# start of Passage given

There are different ways of doing this & you will probably need to use more than one

- "Top down" starting at the target addresses specified in the interrupt vector / powerup vector table

Start at the highest level & Document all the CALLs & conditional JMPS (JEQ, JNE, etc..) you find...
- Just give each call a Name describing:
- the originating place for the call, a destination name for the call, and the type of the call (e.g. TOPLEVEL_CALL_01, TOPLEVEL_CALL02 etc.)
- The idea here is that your names should contain implict embedded information about the named object
This will help you later 'cos it allows you to immediatly identify the context, destination and call type (CALL, JEQ, JNE, JMP etc.)
from the name without having to look up the code...

- You can also ocument the parameters pushed onto the stack if you want but this is not essential for the first pass. We are only
trying to get an idea of the program structure at the moment..

Keep grinding through the highest level code, labelling all calls until you reach a dead end..
- "Dead end" usually means an unconditional JMP of some kind.
- I use the term "dead end" 'cos the top level code usually ends with a JMP to an address indexed through
a jump vector table that is loaded somewhere in the previous code.
With A passive analysis you cannot follow a jump vector that is dynamically created.
- The top level code might actually finally jump to a known address that you can follow (yippee!!)
- If so, continue the labelling process from the new location
- The top level code might also end with a RET (return) statement (eh... we are not in a function???)
- This just means that an address was shoved onto (inserted into!) the stack somewhere in the
code above

Whatever.... somewhere along the way, the "top level" code will lead you to a dead end.
You now know the (abstract) call structure of the top level code.
If you are REALLY lucky, you might find a loop in the top level code.
- GREAT! You have something that you can analyse with breakpoints...
As previously mentioned, this is unlikely. The top level code of embedded systems usually
just intializes interrupt vectors, timers, counters, global variables and then jumps
to the main scanning loop at some obscure location that is currently unknown to us..

# end of Passage given

Aim
According to the passage on top-down code analysis, what does a "dead end" usually mean? Answer using only the passage on top-down code analysis.

# start of Supplied material

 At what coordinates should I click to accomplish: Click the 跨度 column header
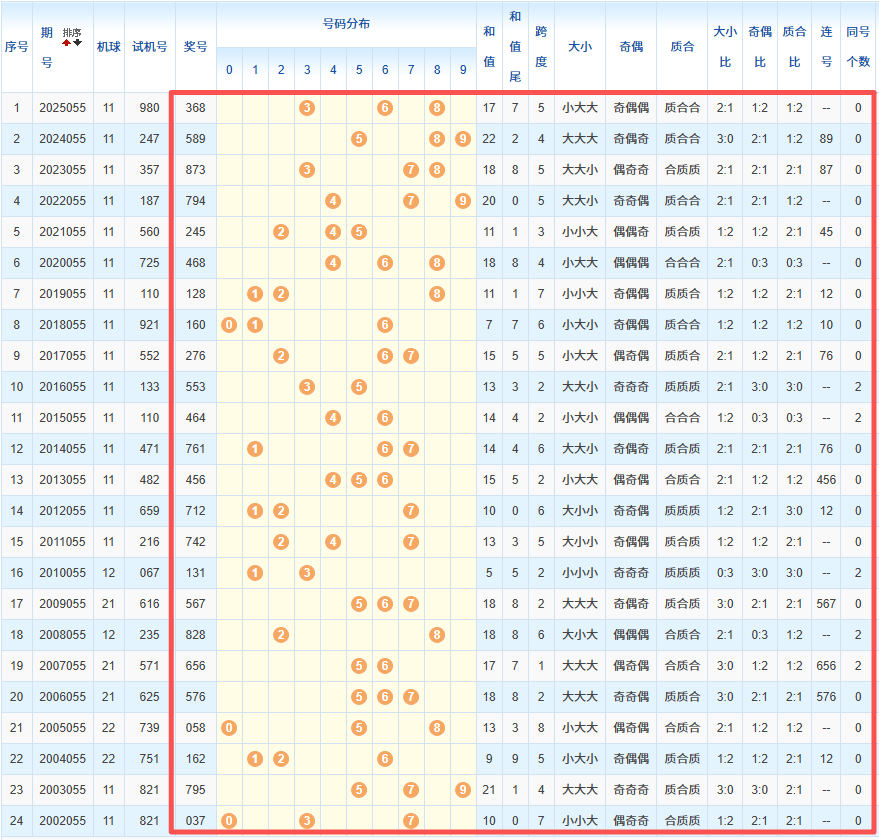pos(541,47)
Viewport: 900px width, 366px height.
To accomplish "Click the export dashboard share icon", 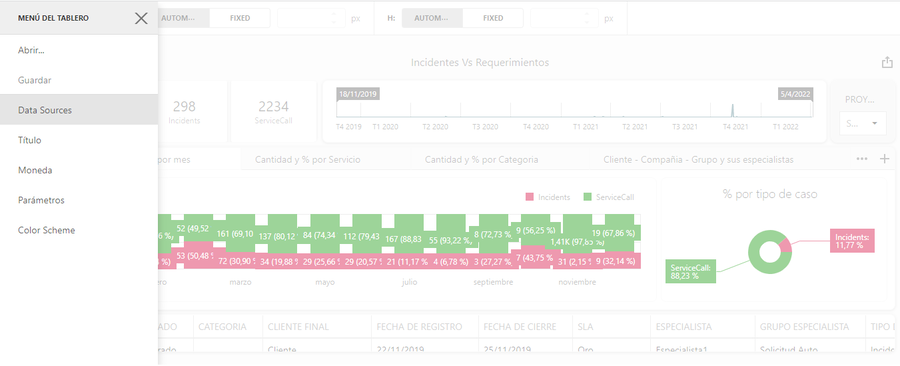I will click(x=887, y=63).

# end of Supplied material

Final answer
It usually means an unconditional JMP of some kind.